— Start Extract —

[Linux-HA] R1 to R2 testing: cib.xml & ldirectord questions for 2 node cluster

Dejan Muhamedagic dejanmm at fastmail.fm
Wed Sep 12 04:38:45 MDT 2007


Hi,

On Tue, Sep 11, 2007 at 05:07:14PM +0100, Peter Farrell wrote:
> Thanks to both of you for your responses.
> I've got my head round it a bit better now and have had a good fiddle
> with all the crm* commands and options. Many of my troubles were do to
> syntax (as in almost every niggling Unix issue I ever deal with!)
> 
> The quorum policy for a two node cluster is largely irrelevant in any case.
> Heartbeat doesn't seem to care one way or another (what options I set here).

Indeed. On a two node cluster there's always a quorum.

> The only odd thing I didn't find anywhere grep'ing through the lists
> and Google was the 'WARN: There is something wrong' message in the log
> files.
> If you recall the crm_mon said that 'ldirectord start' was failing  -
> but it wasn't true.

Well, crm_mon just relays whatever the RA reported. If the RA is
buggy then what it says may not fit the reality.

> Anyone have any ideas here?
> 
> Sep 11 15:29:42 dmz1 ldirectord[4298]: ldirectord for
> /etc/ha.d/conf/ldirectord.cf is running with pid: 4265
> Sep 11 15:29:42 dmz1 ldirectord[4298]: Exiting from ldirectord status
> Sep 11 15:29:42 dmz1 lrmd: [3971]: WARN: There is something wrong: the
> first line isn't read in. Maybe the heartbeat does not ouput string
> correctly for status operation. Or the code (myself) is wrong.

— End Extract —

> **Set task 1**:
In the Linux-HA post about ldirectord, what does Dejan say is always true on a two node cluster?
> **Set task 2**:
Pick up the Linux-HA post about ldirectord after its last line and write what follows.

— Start Source data —

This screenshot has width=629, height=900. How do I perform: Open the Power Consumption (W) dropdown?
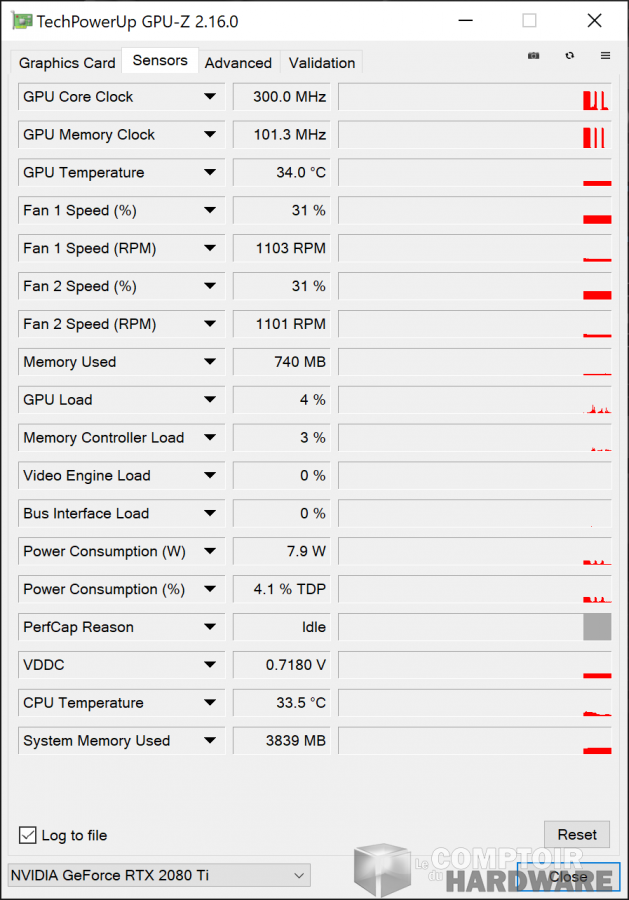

— End Source data —

> **Task response 1**:
There's always a quorum.

> **Task response 2**:
The RA did not print anything and it was expected to.

> Sep 11 15:29:42 dmz1 crmd: [3974]: info: process_lrm_event: LRM
> operation ldirectord_3_monitor_120000 (call=11, rc=7) complete
> Sep 11 15:29:42 dmz1 lrmd: [3971]: debug: RA output [] didn't match any pattern
> 
> 
> Thanks again. (ldirectord.conf below)
> -Peter Farrell
> 
> [root at dmz1 ha.d]# more conf/ldirectord.cf
> # Global Directives
> checktimeout=2
> checkinterval=2
> logfile="local7"

Hmm, just a wild guess. Perhaps you should remove the logfile
reference so that the RA prints stuff to the stdout/stderr. It is
going to be captured by the lrmd and put into logs. However, I
have absolutely no experience with the ldirector. Anybody here
knows about it?

Thanks,

Dejan

> 
> # heartbeat.example.com
> virtual=212.140.130.37:80
>         protocol=tcp
>         scheduler=rr
>         checktype=connect
>         real=212.140.130.33:80 gate
>         real=212.140.130.34:80 gate
> virtual=212.140.130.38:80
>         protocol=tcp
>         scheduler=rr
>         checktype=connect
>         real=212.140.130.34:80 gate
>         real=212.140.130.33:80 gate
> 
> 
> On 11/09/2007, Dejan Muhamedagic <dejanmm at fastmail.fm> wrote:
> > Hi,
> >
> > On Tue, Sep 11, 2007 at 01:34:51PM +0100, Peter Farrell wrote:
> > > Hi all.
> > >
> > > I'm looking for clarification and/or direction. I've been reading
> > > through the linux-ha.org site, watching Andrew's presentation in
> > > Australia and experimenting with  R2 in anticipation of upgrading our
> > > R1 setup.
> > >
> > > Versions:
> > > heartbeat-stonith-2.1.2-3.el4.centos
> > > heartbeat-pils-2.1.2-3.el4.centos
> > > heartbeat-ldirectord-2.1.2-3.el4.centos
> > > heartbeat-2.1.2-3.el4.centos
> > >
> > > I'm using 2 node clusters that monitor IPaddr among web servers.
> > > Specifically - ldirectord is my only resource.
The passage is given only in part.